(DATASET EXCERPTS begins)
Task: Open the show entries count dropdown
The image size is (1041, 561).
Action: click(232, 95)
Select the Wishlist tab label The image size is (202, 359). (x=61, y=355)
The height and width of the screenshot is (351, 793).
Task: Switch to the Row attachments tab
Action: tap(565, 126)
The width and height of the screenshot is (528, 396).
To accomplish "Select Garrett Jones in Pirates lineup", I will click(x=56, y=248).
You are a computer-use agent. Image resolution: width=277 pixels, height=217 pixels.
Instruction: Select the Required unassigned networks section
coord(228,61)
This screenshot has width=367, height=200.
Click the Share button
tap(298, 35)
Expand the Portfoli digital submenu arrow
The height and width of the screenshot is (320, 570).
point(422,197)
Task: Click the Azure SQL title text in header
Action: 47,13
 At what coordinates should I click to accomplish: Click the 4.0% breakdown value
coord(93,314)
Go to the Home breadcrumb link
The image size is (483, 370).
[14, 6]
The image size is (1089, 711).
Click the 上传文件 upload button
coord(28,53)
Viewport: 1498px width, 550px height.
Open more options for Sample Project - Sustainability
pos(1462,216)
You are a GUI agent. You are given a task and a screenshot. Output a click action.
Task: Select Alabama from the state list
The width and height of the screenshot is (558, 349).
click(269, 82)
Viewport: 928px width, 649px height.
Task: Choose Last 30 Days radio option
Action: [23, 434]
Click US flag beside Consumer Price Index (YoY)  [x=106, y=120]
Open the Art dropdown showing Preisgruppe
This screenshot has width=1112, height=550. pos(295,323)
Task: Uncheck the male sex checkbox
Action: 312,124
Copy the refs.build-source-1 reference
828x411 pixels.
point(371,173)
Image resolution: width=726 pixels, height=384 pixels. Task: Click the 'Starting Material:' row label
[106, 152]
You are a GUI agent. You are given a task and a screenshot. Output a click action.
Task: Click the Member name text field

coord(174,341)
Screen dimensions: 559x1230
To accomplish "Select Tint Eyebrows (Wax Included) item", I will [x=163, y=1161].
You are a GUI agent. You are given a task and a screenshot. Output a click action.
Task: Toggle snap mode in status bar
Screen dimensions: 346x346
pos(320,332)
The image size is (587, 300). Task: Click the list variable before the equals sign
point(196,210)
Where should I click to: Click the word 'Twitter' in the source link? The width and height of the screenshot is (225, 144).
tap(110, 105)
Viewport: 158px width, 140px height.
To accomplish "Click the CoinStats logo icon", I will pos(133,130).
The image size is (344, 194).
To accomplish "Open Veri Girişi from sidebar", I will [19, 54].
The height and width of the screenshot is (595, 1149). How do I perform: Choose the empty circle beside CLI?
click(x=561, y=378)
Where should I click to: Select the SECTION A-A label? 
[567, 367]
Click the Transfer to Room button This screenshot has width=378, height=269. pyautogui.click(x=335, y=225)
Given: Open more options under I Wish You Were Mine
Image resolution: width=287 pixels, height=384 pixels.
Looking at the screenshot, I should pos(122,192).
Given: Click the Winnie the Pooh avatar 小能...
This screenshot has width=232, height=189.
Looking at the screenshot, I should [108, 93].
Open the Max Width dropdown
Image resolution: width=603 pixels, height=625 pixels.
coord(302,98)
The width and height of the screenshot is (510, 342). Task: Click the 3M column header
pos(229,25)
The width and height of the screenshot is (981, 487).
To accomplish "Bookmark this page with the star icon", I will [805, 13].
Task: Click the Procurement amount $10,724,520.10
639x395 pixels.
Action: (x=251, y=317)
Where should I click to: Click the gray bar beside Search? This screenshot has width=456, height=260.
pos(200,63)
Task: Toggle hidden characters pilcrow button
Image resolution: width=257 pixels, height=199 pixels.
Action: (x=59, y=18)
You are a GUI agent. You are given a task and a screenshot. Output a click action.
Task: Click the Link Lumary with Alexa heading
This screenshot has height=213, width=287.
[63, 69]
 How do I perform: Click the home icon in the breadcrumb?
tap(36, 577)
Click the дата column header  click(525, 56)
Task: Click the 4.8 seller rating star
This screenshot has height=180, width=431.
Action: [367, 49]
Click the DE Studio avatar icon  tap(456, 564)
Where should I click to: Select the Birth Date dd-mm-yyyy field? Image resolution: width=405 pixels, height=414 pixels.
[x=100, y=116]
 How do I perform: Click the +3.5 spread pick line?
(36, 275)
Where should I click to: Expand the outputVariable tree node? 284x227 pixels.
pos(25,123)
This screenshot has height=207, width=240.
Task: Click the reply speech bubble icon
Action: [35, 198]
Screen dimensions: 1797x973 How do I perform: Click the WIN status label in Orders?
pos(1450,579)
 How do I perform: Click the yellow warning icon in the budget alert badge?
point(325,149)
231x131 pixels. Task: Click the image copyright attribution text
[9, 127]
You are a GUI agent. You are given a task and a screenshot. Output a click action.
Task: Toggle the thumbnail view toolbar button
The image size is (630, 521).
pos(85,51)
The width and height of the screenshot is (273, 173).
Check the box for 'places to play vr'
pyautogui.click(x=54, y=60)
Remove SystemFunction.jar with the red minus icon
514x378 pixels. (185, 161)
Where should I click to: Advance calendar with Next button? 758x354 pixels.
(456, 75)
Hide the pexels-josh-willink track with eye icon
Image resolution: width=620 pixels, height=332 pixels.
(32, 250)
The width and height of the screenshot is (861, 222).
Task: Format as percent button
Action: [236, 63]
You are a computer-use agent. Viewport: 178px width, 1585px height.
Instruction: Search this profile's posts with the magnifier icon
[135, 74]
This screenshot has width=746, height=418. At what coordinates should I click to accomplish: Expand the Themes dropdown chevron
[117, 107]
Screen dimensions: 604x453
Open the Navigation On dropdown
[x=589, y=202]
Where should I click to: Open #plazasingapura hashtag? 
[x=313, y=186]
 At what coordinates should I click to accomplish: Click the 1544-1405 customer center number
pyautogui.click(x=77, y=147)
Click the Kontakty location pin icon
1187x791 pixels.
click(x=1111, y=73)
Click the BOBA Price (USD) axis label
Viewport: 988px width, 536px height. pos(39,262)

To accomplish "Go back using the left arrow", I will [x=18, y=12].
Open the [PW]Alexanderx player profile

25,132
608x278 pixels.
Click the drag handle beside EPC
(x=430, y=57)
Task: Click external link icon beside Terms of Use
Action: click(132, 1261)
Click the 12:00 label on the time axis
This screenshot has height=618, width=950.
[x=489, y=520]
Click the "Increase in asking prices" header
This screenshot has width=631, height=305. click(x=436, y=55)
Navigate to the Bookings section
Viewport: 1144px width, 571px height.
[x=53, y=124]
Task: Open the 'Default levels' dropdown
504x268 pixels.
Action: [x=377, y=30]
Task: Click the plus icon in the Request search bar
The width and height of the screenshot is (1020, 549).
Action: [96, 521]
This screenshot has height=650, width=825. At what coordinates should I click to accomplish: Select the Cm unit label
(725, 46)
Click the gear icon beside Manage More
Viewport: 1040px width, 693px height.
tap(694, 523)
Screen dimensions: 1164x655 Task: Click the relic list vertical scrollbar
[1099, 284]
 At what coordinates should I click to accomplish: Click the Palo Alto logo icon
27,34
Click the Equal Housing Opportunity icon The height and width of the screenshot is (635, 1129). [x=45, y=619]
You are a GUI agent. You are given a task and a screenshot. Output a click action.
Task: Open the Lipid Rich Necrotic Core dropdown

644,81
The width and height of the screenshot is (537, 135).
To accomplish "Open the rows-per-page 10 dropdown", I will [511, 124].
(DATASET EXCERPTS ends)
> **YOUR ASSIGNMENT**
Wherever "from" appears in a line of the entries, copy that line.

> **RESPONSE BELOW**
Task: Select Alabama from the state list
To accomplish "Open Veri Girişi from sidebar", I will [19, 54].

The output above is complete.